Un Dna maschile nella bocca di Chiara Poggi. Uno sconosciuto. Non Stasi. È la novità – anzi: la bomba – di cui si è parlato durante Quarto Grado. A sganciarla, come sempre senza mezzi termini, è Carmelo Abbate: “È clamorosa. È un’altra persona. Toglie definitivamente Stasi da questa storia”. Parla del tampone orale effettuato il 13 agosto 2007, giorno dell’autopsia, quando il corpo della ventiseienne venne analizzato dopo il delitto di Garlasco. Un dettaglio che, se confermato, potrebbe riscrivere tutto. “Ci saranno delle ripetizioni – precisa Abbate –, ma il profilo è importante. O pensiamo che i carabinieri abbiano messo le dita in bocca a quella povera vittima, ma lo escludo perché sarebbe una follia. E allora c'è stata, c’era un’altra persona. E non è Stasi”. Ma lo studio si spacca. Luciano Garofano, ex comandante del Ris di Parma e oggi consulente della difesa di Andrea Sempio, frena subito. “I risultati li conosco, ma non posso chiarirli perché tradirei il segreto istruttorio. Posso solo dire che quello che ha affermato Carmelo non mi risulta. Non credo ci siano risultati eclatanti. Assolutamente no”.

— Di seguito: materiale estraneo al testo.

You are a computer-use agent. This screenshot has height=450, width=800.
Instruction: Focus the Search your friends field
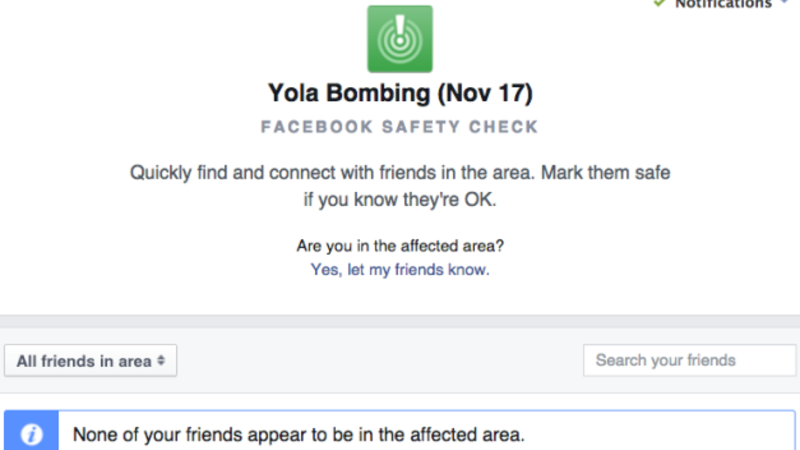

È una partita a scacchi tra chi grida alla svolta e chi vuole tenere il coperchio ben chiuso. Abbate, però, rilancia: spiega che uno dei profili genetici emersi dalla nuova perizia sarebbe dell’assistente tecnico del medico legale Marco Ballardini. Ma c’è anche un altro uomo. “Quel Dna è più ricco e corposo di quello trovato sotto le unghie”. E qui entra l’avvocato Lovati, che non ne vuole sapere di rivoluzioni giudiziarie: “Questo conferma solo l’inquinamento delle prove nelle prime indagini”. Il punto però è sempre lo stesso: chi era davvero a casa Poggi quella mattina del 13 agosto? E il Dna trovato è una traccia decisiva o l’ennesimo pasticcio? Garofano si mantiene cauto. E anche sull’impronta numero 33 – attribuita al suo assistito Andrea Sempio – mette le mani avanti: “È il risultato di un cattivo utilizzo delle campionature elettroniche. Le minuzie non coincidono, sono state forzate”. Non basta. Rivela che un tampone, già allora, era stato effettuato. “Ma solo per liquido seminale, e quindi si era esclusa la presenza di altro Dna”. Lo scontro con Abbate si fa teso. Ma sotto la tensione mediatica resta la solita verità amara: dopo diciassette anni, il delitto di Garlasco è ancora un labirinto. Dove ogni passo in avanti sembra riportare tutti al punto di partenza.